夕陽が空を橙色に染め始める。砂浜に座ったまま、あたし達は並んで沈みゆく夕陽を眺めていた。
「あ、そう言えば、お土産」
突然、光夜くんが思い出したように言って立ち上がると、少し離れた場所に置いていた鞄から袋を取り出して持ってきた。
「……ごめん、急いで買ったから、二人で分けて」
そう言って、あたしと春一の真ん中で申し訳なさそうに眉を下げて、袋の中からお土産を取り出した。
「お、これ美味いよな」
すぐに手を伸ばして春一が受け取ると、「ありがとう」とお礼を言う。
あたしも「ありがとう」と言って、春一の手元を見ると、ジャガイモのポテトスナック。確かに、美味しいやつだ。と、定番のお土産に嬉しくなる。
すぐに、千冬の前に移動した光夜くんは、膝を抱えて小さく座って見上げてくる千冬に、微笑んだ。
「千冬には、約束してたこれ」
袋の中から、さらに紙袋が出てくる。
千冬が受け取ると、光夜くんは千冬の隣に座った。
「開けてみて、いい?」
「うん」
確か、千冬が光夜くんにお願いしていたお土産は、ラベンダーだったはず。あたしは病室で光夜くんが北海道に行く前に千冬がお願いしていたことを思い出す。
ゆっくり丁寧に袋の封を開ける。
覗き込んだ千冬の瞳が、こちらからでも煌めいたように感じた。
「……かわいい」
取り出した千冬の手元には、細い瓶。中にはラベンダーのドライフラワーとポプリが入っていた。
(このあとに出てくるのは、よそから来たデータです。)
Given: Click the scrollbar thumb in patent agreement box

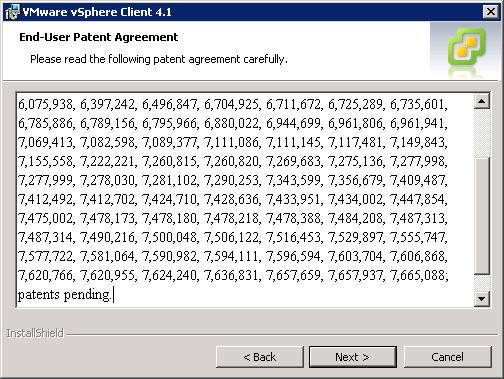Looking at the screenshot, I should [482, 216].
「お土産どうしようか悩んでた時にサイトで見つけてさ、千冬に絶対これあげたいって思って。アゲハさんには迷惑かけちゃったけど……気に入った?」
千冬の為に、千冬に喜んでもらいたくて、きっと、光夜くんはそう思いながら、北海道での一週間を過ごしてきたんだろう。
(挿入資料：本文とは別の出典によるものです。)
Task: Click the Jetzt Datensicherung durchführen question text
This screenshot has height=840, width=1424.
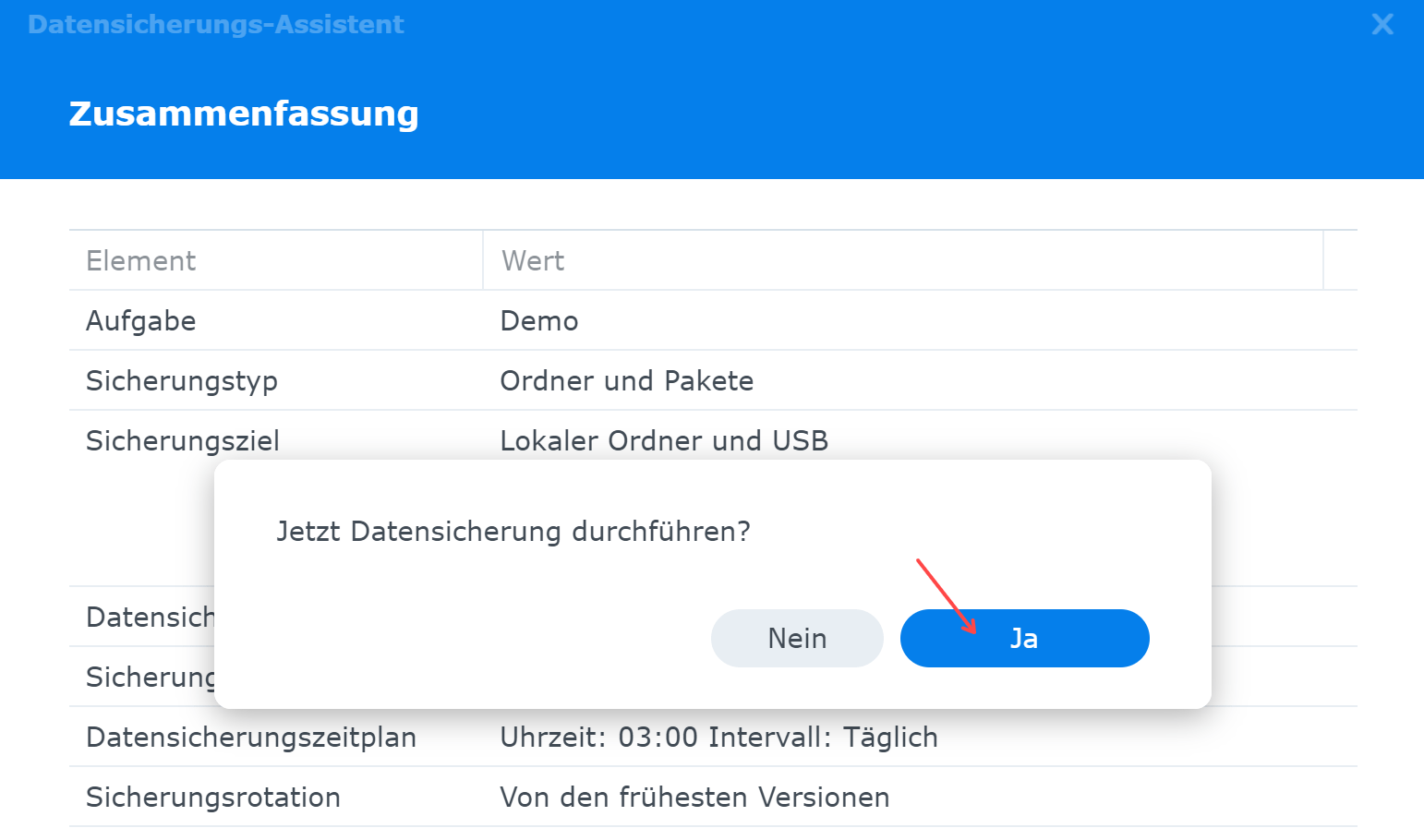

夕陽がちょうどよく二人を照らす。千冬の目が潤んでいるように見えて、光夜くんの千冬への想いの強さに、あたしまでじんわりと目元が熱くなった。
「……ありがとう、光夜くん。嬉しい、とっても気に入ったよ」
「そっか、良かった」
ホッとしたような表情をして、光夜くんは笑っていた。
「ちょー、と……飲み物でも買ってこようかな。ほら、なずなも付き合って」
「え、あ、うん」
スッと立ち上がった春一が、わざとらしく言うから、二人がいい雰囲気になったことに、邪魔をしてはいけないと離れようとしているのがわかった。あたしもすぐに立ち上がって、春一について行く。
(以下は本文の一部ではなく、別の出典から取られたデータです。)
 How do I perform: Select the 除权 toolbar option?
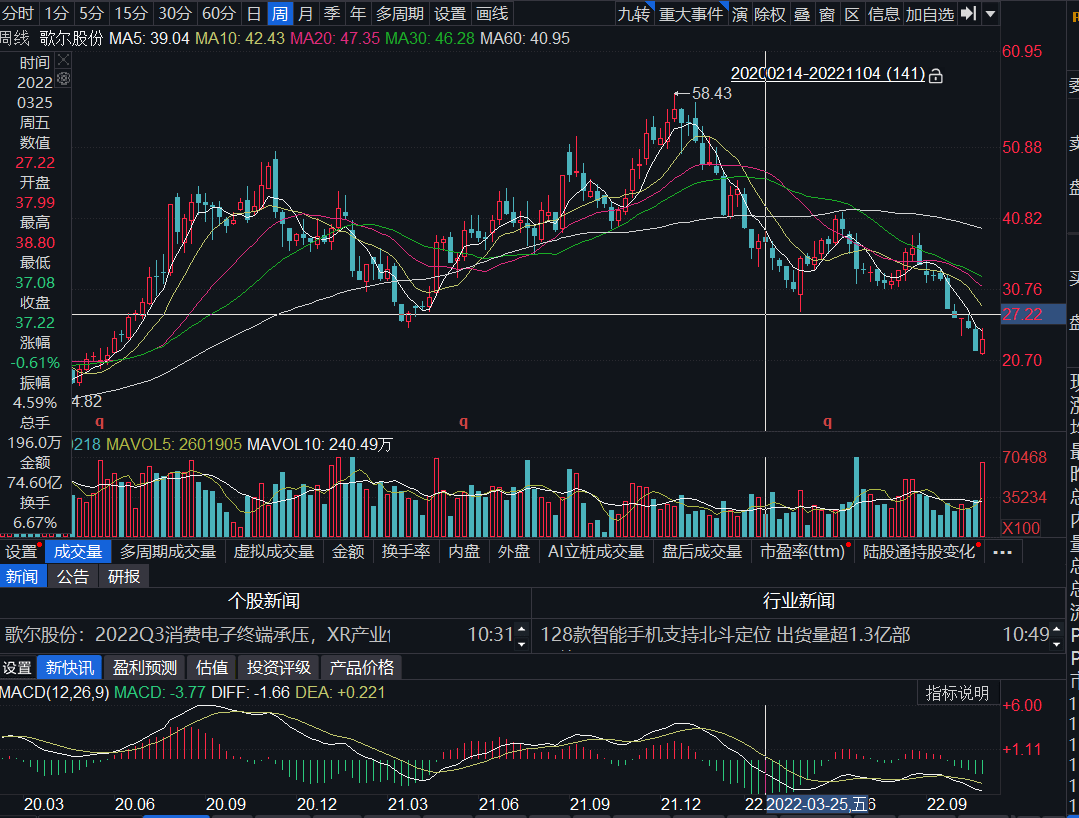point(769,14)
千冬が一瞬驚いた顔をしていたけれど、あたしが小さく手を振ると、困ったように、だけど、照れ笑いをして嬉しそうに頷いてくれた。
ゆっくり歩きながら二人から距離を取る。
海辺に並んだシルエットを眺めていると、春一が足を止めた。
「千冬、今、幸せかな?」
「……うん、きっと」
「まだ、不安かな?」
「……うん、それも、きっと」
寄り添うように千冬の体が光夜くんにもたれかかるのを見て、ずっと二人がそうしていられたらいいのにと、願ってしまう。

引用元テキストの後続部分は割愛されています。